The first network broadcasts started fifty-four years ago, in 1940. The transmission bands were simply given to the networks for nothing, like mining rights on state lands. They amounted to a gigantic and permanent government subsidy to commercial television, since the airwaves ought rightly to be viewed as common public property: a fact worth bearing in mind the next time one hears some tribune of the people in Washington complaining about congressional subsidies for “elitist” (i.e., noncommercial) broadcasting. This momentous gift came wrapped in fine phrases about public service and cultural standards, but not a lot was done to ensure such service or enforce such standards, because there weren’t any; you might as well have been talking about spotted owls during the mineral and railroad booms of the 1870s.

Network television was seldom imagined as much more than a delivery system for advertising. In its first twenty years or so, American network TV did make gestures of responsibility toward the wider culture, because its owners felt it ought to. It is interesting, for instance, to run the tapes of Leonard Bernstein’s series of concerts and lectures for Omnibus that aired on CBS between 1954 and 1956 and reflect how inconceivable it is that a set of ninety-minute programs on classical music could ever be run on network prime time today. No commercial channel in America could contemplate treating its audience as though it were intelligent enough to enjoy Bernstein. It would seem like ratings-suicide.

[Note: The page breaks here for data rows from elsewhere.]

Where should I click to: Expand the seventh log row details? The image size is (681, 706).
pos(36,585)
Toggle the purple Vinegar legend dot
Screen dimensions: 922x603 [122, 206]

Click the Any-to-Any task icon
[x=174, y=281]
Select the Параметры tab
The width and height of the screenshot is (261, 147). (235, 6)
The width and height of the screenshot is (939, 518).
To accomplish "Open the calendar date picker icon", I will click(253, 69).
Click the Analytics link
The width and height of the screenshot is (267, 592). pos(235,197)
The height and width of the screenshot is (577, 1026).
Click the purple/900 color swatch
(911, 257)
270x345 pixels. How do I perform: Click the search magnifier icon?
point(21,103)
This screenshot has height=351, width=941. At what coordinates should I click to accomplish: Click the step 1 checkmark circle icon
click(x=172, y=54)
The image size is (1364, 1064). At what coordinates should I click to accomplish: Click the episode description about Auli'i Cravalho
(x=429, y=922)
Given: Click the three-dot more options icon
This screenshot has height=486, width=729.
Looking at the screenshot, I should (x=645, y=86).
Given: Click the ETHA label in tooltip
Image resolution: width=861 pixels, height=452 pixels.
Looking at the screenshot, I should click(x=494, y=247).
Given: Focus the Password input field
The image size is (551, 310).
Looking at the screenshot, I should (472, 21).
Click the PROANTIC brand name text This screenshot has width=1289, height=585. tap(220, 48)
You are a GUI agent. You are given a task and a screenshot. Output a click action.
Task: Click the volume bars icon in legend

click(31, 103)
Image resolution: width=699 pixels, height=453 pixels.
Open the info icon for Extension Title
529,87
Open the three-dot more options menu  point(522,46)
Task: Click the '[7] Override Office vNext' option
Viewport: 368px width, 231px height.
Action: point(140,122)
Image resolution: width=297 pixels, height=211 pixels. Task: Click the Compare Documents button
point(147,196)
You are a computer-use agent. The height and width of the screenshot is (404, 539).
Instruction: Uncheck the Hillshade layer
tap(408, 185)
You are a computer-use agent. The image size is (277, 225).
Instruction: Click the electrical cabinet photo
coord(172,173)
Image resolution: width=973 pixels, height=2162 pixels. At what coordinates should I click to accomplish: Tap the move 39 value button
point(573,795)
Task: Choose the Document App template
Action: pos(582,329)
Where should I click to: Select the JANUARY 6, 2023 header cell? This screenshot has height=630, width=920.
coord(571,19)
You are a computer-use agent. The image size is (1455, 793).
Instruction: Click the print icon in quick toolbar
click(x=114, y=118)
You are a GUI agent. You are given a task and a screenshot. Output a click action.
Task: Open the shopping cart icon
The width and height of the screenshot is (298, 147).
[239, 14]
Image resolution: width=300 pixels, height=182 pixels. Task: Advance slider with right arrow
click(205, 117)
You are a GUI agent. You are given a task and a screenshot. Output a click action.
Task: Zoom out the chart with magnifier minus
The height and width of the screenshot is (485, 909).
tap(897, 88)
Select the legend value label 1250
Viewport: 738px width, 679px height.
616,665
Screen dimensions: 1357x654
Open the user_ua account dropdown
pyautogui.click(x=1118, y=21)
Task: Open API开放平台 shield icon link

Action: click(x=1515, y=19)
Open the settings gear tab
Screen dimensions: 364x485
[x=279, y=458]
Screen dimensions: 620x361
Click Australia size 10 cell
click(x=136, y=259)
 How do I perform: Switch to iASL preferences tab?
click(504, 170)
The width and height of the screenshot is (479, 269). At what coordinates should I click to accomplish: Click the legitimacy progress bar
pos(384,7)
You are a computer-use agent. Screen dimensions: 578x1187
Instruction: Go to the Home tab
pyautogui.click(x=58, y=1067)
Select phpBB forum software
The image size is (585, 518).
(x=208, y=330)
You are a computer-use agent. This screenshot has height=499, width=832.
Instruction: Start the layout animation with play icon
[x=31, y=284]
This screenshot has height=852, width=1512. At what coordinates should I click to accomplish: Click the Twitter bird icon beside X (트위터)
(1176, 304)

You cannot watch network TV without being shouted at, every two minutes, to buy something. This saturation is so extreme by now that some dyspeptic critics feel that commercials are the actual content of network television. And they may be right, if you agree that the main purpose of network television is to create a fictive paradise of desire to which quotidian reality is merely a backdrop, a world rearranged in such a way that we don’t have to experience it. In this paradise, information slowly gives way to “infotainment” and events are continually altered by the imperatives of television editing. For most members of a vast audience, an audience far greater than print can claim, TV has taken over their image banks, their modes of social expression. It generates the icons to which they look and the forms of homage they pay to them. And yet there are many things TV cannot do.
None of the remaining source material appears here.